** Passage provided **
=-=-=

A Right Royal Controversy: The Princess Elizabeth and the Heil

Julie Gottlieb | 23 July 2015

British History | Irish History | Media History | Modern History

King George VI and Queen Elizabeth with Neville and Anne Chamberlain, 1938 via Flickr https://www.flickr.com/photos/bjacques/4726795675/in/photostream/ 

This past weekend—probably deemed a slow mid-summer news day- The Sun newspaper hoped to shine glaring light on the British royal family’s past political sympathies with the publication of a grainy home movie showing the princesses Elizabeth and Margaret with their mother and uncle, then Prince of Wales, raising their arms in (mock?) heil Hitler salutes. The very open secret of Edward’s Nazi leanings tends to get an airing on a semi-regular basis, and usually just in time to promote the latest documentary rehash of these royal mischief makers.

=-=-=

** Instructions for the task **
Rewrite the royal salute article from the words "King George VI" through "royal mischief makers.", swapping every "royal" for "regal". The lines that come next aren't required for anything here.

** Collected data **
=-=-=

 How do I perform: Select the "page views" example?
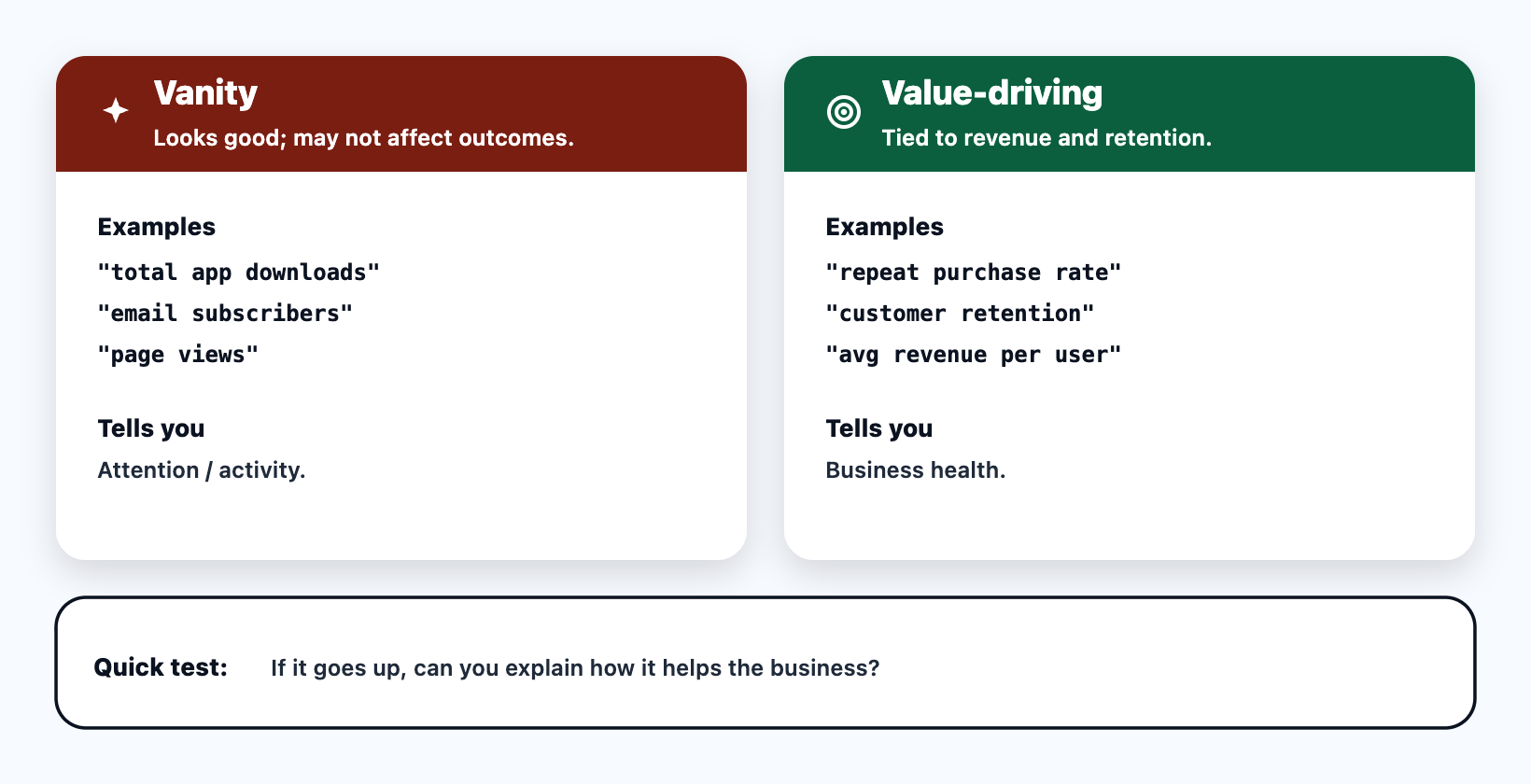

=-=-=

** Answer in full **
King George VI and Queen Elizabeth with Neville and Anne Chamberlain, 1938 via Flickr https://www.flickr.com/photos/bjacques/4726795675/in/photostream/ 

This past weekend—probably deemed a slow mid-summer news day- The Sun newspaper hoped to shine glaring light on the British regal family’s past political sympathies with the publication of a grainy home movie showing the princesses Elizabeth and Margaret with their mother and uncle, then Prince of Wales, raising their arms in (mock?) heil Hitler salutes. The very open secret of Edward’s Nazi leanings tends to get an airing on a semi-regular basis, and usually just in time to promote the latest documentary rehash of these regal mischief makers.